Au bout de l’entreprise historique d’une société pour ne plus se reconnaître d’autre fonction qu’utilitaire, et dans l’angoisse de l’individu devant la forme concentrationnaire du lien social dont le surgissement semble récompenser cet effort, – l’existentialisme se juge aux justifications qu’il donne des impasses subjectives qui en résultent en effet : une liberté qui ne s’affirme jamais si authentique que dans les murs d’une prison, une exigence d’engagement où s’exprime l’impuissance de la pure conscience à surmonter (455)aucune situation, une idéalisation voyeuriste-sadique du rapport sexuel, une personnalité qui ne se réalise que dans le suicide, une conscience de l’autre qui ne se satisfait que par le meurtre hégélien.

À ces propos toute notre expérience s’oppose pour autant qu’elle nous détourne de concevoir le moi comme centré sur le système perception-conscience, comme organisé par le « principe de réalité » où se formule le préjugé scientiste le plus contraire à la dialectique de la connaissance, – pour nous indiquer de partir de la fonction de méconnaissance qui le caractérise dans toutes les structures si fortement articulées par Mademoiselle Anna Freud : car si la Verneinung en représente la forme patente, latent pour la plus grande part en resteront les effets tant qu’ils ne seront pas éclairés par quelque lumière réfléchie sur le plan de fatalité, où se manifeste le ça.

Ainsi se comprend cette inertie propre aux formations du je où l’on peut voir la définition la plus extensive de la névrose : comme la captation du sujet par la situation donne la formule la plus générale de la folie, de celle qui gît entre les murs des asiles, comme de celle qui assourdit la terre de son bruit et de sa fureur.
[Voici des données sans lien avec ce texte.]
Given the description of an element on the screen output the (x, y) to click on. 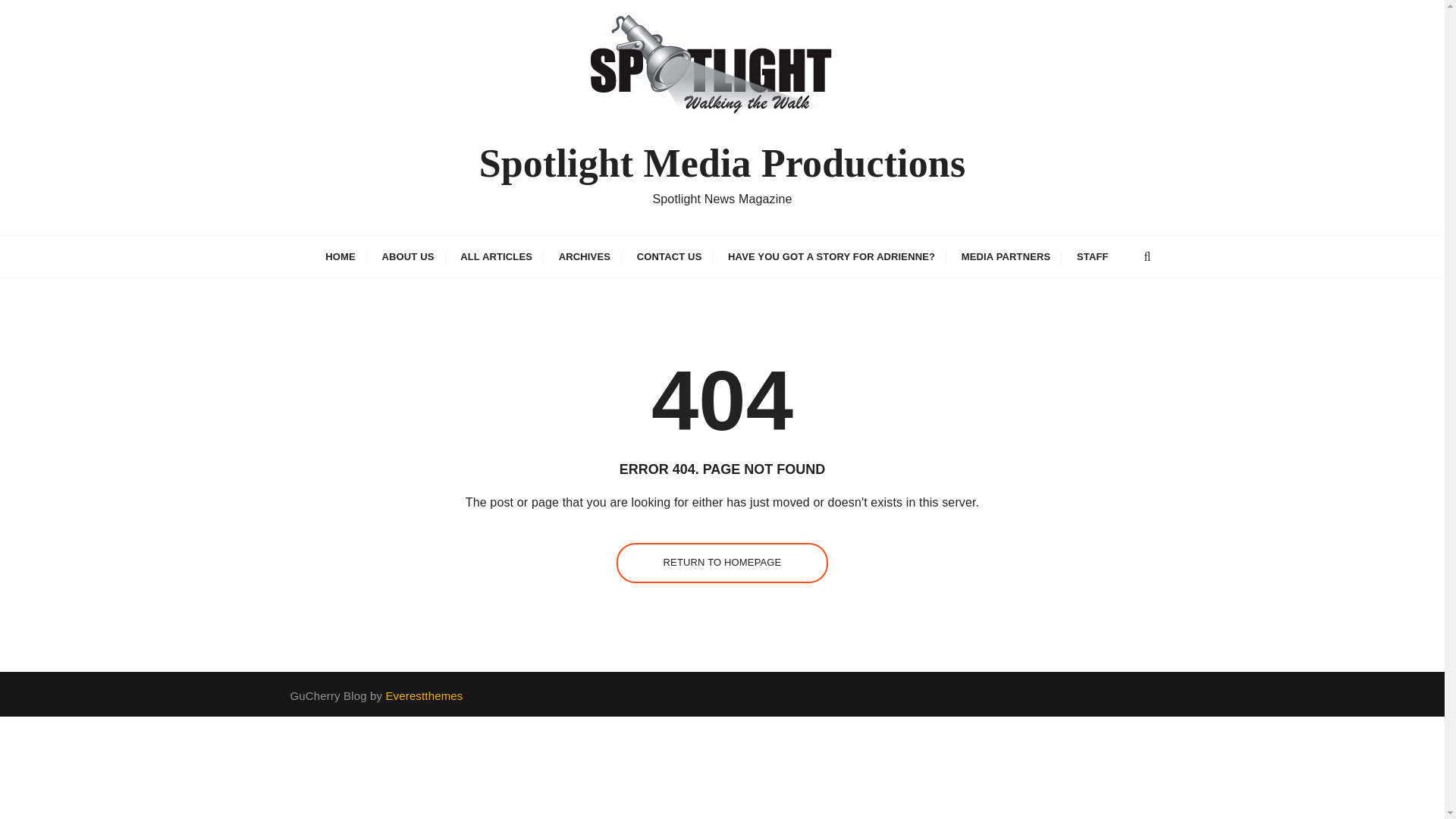
Everestthemes (424, 695)
ABOUT US (407, 256)
MEDIA PARTNERS (1006, 256)
ALL ARTICLES (495, 256)
ARCHIVES (584, 256)
RETURN TO HOMEPAGE (721, 562)
HOME (340, 256)
STAFF (1092, 256)
HAVE YOU GOT A STORY FOR ADRIENNE? (831, 256)
CONTACT US (669, 256)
Les souffrances de la névrose et de la psychose sont pour nous l’école des passions de l’âme, comme le fléau de la balance psychanalytique, quand nous calculons l’inclinaison de sa menace sur des communautés entières, nous donne l’indice d’amortissement des passions de la cité.

À ce point de jonction de la nature à la culture que l’anthropologie de nos jours scrute obstinément, la psychanalyse seule reconnaît ce nœud de servitude imaginaire que l’amour doit toujours redéfaire ou trancher.

Pour une telle œuvre, le sentiment altruiste est sans promesse pour nous, qui perçons à jour l’agressivité qui sous-tend l’action du philanthrope, de l’idéaliste, du pédagogue, voire du réformateur.

Dans le recours que nous préservons du sujet au sujet, la psychanalyse peut accompagner le patient jusqu’à la limite extatique du « Tu es cela », où se révèle à lui le chiffre de sa destinée mortelle, mais il n’est pas en notre seul pouvoir de praticien de l’amener à ce moment où commence le véritable voyage.

 



[1]. Cf. Cl. Lévi-Strauss. « L’efficacité symbolique. » (Revue d’histoire des religions. Janvier-Mars 1949).